++++ Records for the task

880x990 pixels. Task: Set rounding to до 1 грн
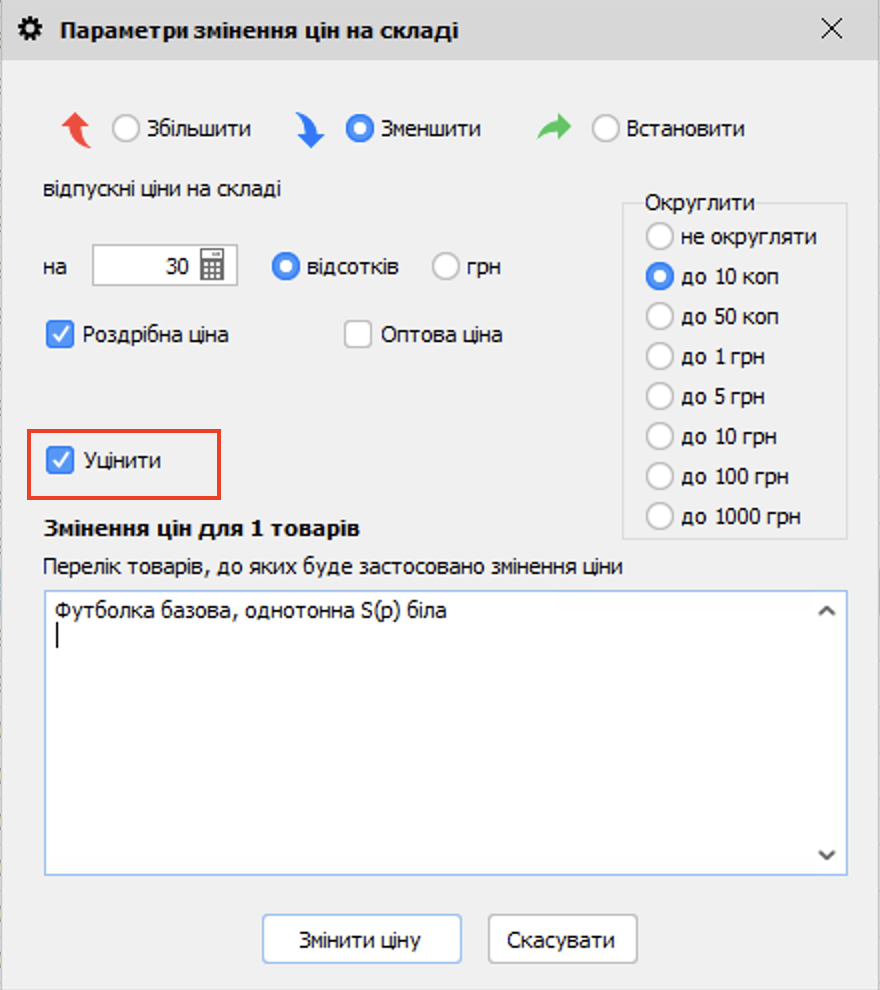click(x=660, y=357)

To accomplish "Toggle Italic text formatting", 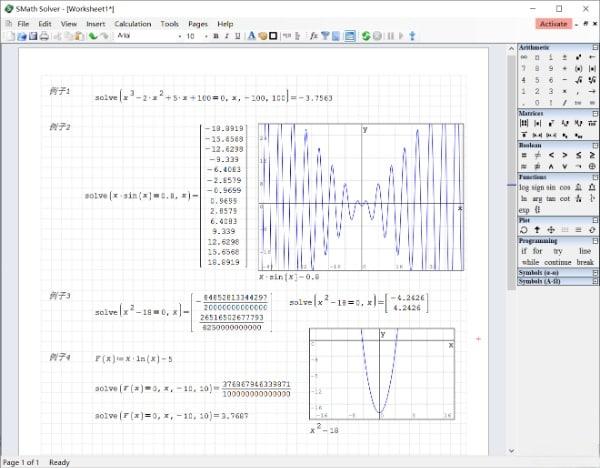I will [227, 36].
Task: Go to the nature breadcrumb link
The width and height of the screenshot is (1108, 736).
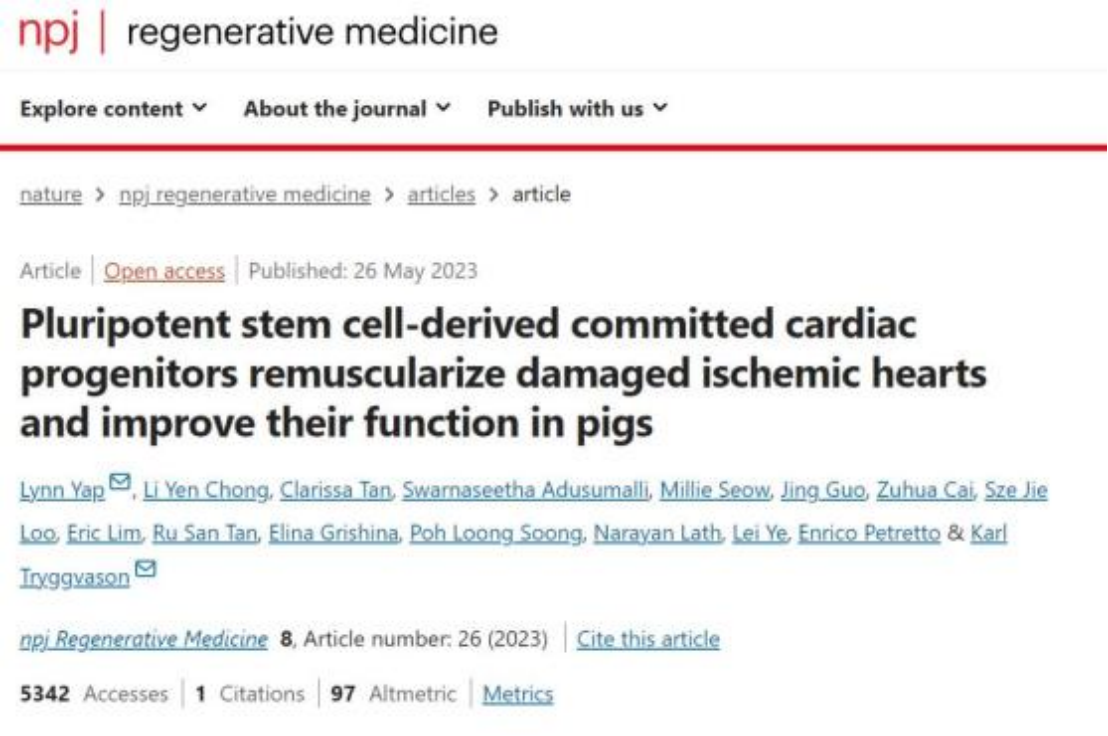Action: [x=51, y=194]
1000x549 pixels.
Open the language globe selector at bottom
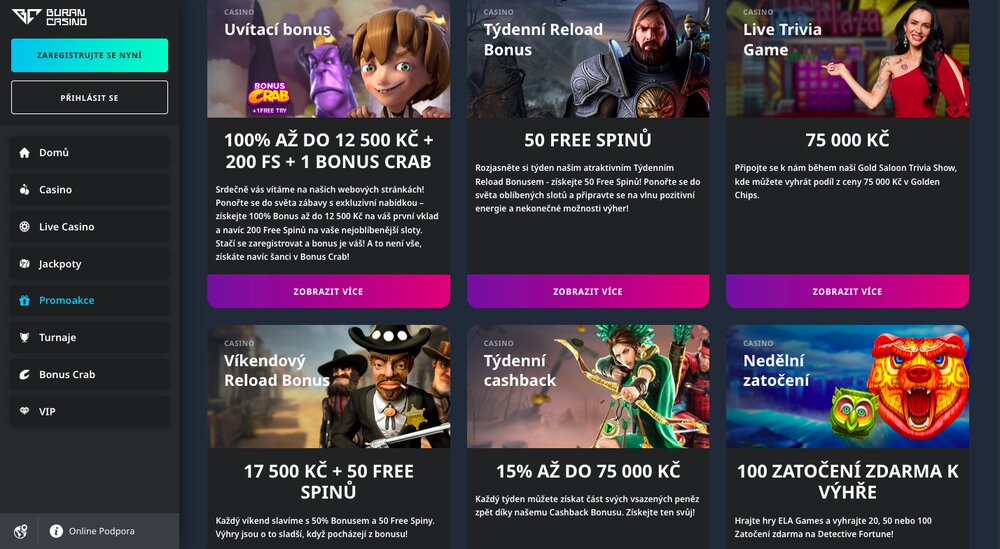tap(20, 531)
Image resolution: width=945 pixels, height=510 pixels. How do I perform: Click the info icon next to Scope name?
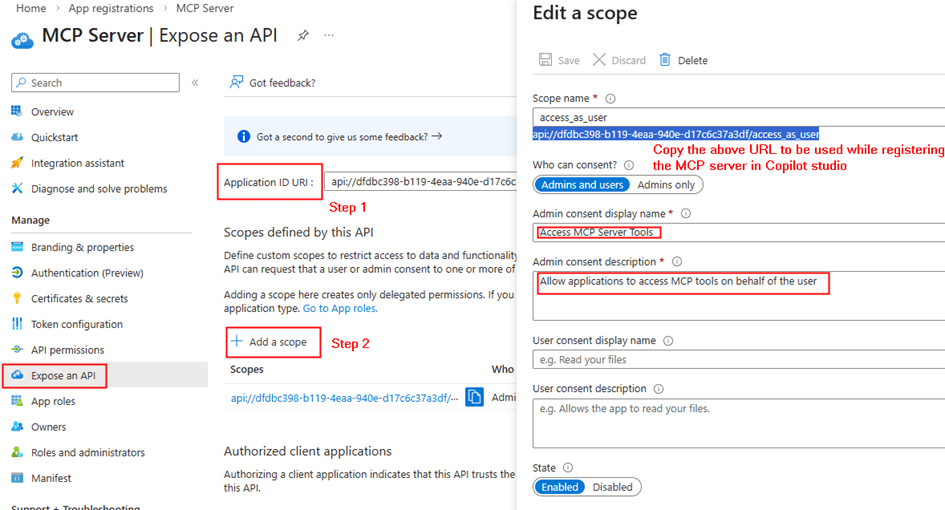(610, 98)
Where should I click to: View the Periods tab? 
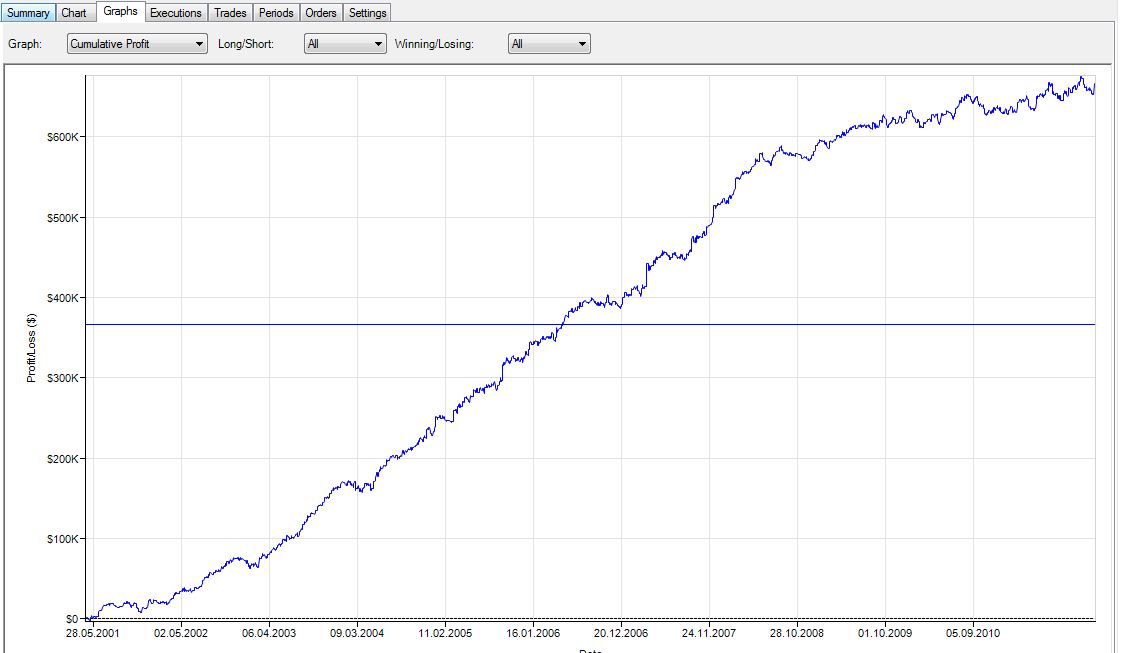[x=276, y=13]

++++++++

● **Assigned task**
Word for word, write out each line from the one with "The width and" through the end of the entries above, and omit any pictures.

● **Your solution**
The width and height of the screenshot is (1108, 736).
Action: [x=51, y=194]
1000x549 pixels.
Open the language globe selector at bottom
tap(20, 531)
Image resolution: width=945 pixels, height=510 pixels. How do I perform: Click the info icon next to Scope name?
(610, 98)
Where should I click to: View the Periods tab? 
[x=276, y=13]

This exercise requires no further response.